Source material:
----------------

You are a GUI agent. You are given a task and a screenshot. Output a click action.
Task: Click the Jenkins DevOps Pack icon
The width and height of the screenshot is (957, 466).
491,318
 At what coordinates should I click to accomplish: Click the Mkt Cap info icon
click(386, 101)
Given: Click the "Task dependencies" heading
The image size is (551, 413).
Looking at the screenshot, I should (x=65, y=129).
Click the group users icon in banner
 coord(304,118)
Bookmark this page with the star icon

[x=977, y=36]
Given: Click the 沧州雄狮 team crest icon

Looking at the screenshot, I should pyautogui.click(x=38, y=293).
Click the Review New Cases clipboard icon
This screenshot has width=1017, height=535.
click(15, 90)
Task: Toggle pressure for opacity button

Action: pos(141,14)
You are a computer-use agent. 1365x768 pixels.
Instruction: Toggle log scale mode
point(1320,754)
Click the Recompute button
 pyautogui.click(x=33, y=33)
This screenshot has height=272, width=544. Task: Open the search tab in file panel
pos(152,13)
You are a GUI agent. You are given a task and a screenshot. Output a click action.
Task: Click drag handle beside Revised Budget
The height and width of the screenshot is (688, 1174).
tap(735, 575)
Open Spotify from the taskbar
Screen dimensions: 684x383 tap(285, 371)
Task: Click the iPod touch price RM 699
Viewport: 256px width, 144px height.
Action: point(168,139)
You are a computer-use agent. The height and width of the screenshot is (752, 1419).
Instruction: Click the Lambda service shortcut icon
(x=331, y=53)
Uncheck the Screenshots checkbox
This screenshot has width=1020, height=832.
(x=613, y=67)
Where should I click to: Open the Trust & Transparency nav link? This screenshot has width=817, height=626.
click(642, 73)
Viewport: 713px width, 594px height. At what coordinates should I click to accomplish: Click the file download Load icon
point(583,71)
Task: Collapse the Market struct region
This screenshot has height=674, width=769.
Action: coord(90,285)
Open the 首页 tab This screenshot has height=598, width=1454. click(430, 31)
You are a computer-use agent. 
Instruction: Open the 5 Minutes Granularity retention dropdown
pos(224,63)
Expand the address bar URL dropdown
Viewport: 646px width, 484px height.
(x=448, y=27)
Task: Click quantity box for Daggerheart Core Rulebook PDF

----------------

What the task requires: Reproduce every one of the records above word for word, from the first line to the last.

Complete response:
You are a GUI agent. You are given a task and a screenshot. Output a click action.
Task: Click the Jenkins DevOps Pack icon
The width and height of the screenshot is (957, 466).
491,318
 At what coordinates should I click to accomplish: Click the Mkt Cap info icon
click(386, 101)
Given: Click the "Task dependencies" heading
The image size is (551, 413).
Looking at the screenshot, I should (x=65, y=129).
Click the group users icon in banner
 coord(304,118)
Bookmark this page with the star icon

[x=977, y=36]
Given: Click the 沧州雄狮 team crest icon

Looking at the screenshot, I should pyautogui.click(x=38, y=293).
Click the Review New Cases clipboard icon
This screenshot has width=1017, height=535.
click(15, 90)
Task: Toggle pressure for opacity button

Action: pos(141,14)
You are a computer-use agent. 1365x768 pixels.
Instruction: Toggle log scale mode
point(1320,754)
Click the Recompute button
 pyautogui.click(x=33, y=33)
This screenshot has height=272, width=544. Task: Open the search tab in file panel
pos(152,13)
You are a GUI agent. You are given a task and a screenshot. Output a click action.
Task: Click drag handle beside Revised Budget
The height and width of the screenshot is (688, 1174).
tap(735, 575)
Open Spotify from the taskbar
Screen dimensions: 684x383 tap(285, 371)
Task: Click the iPod touch price RM 699
Viewport: 256px width, 144px height.
Action: point(168,139)
You are a computer-use agent. The height and width of the screenshot is (752, 1419).
Instruction: Click the Lambda service shortcut icon
(x=331, y=53)
Uncheck the Screenshots checkbox
This screenshot has width=1020, height=832.
(x=613, y=67)
Where should I click to: Open the Trust & Transparency nav link? This screenshot has width=817, height=626.
click(642, 73)
Viewport: 713px width, 594px height. At what coordinates should I click to accomplish: Click the file download Load icon
point(583,71)
Task: Collapse the Market struct region
This screenshot has height=674, width=769.
Action: coord(90,285)
Open the 首页 tab This screenshot has height=598, width=1454. click(430, 31)
You are a computer-use agent. 
Instruction: Open the 5 Minutes Granularity retention dropdown
pos(224,63)
Expand the address bar URL dropdown
Viewport: 646px width, 484px height.
(x=448, y=27)
Task: Click quantity box for Daggerheart Core Rulebook PDF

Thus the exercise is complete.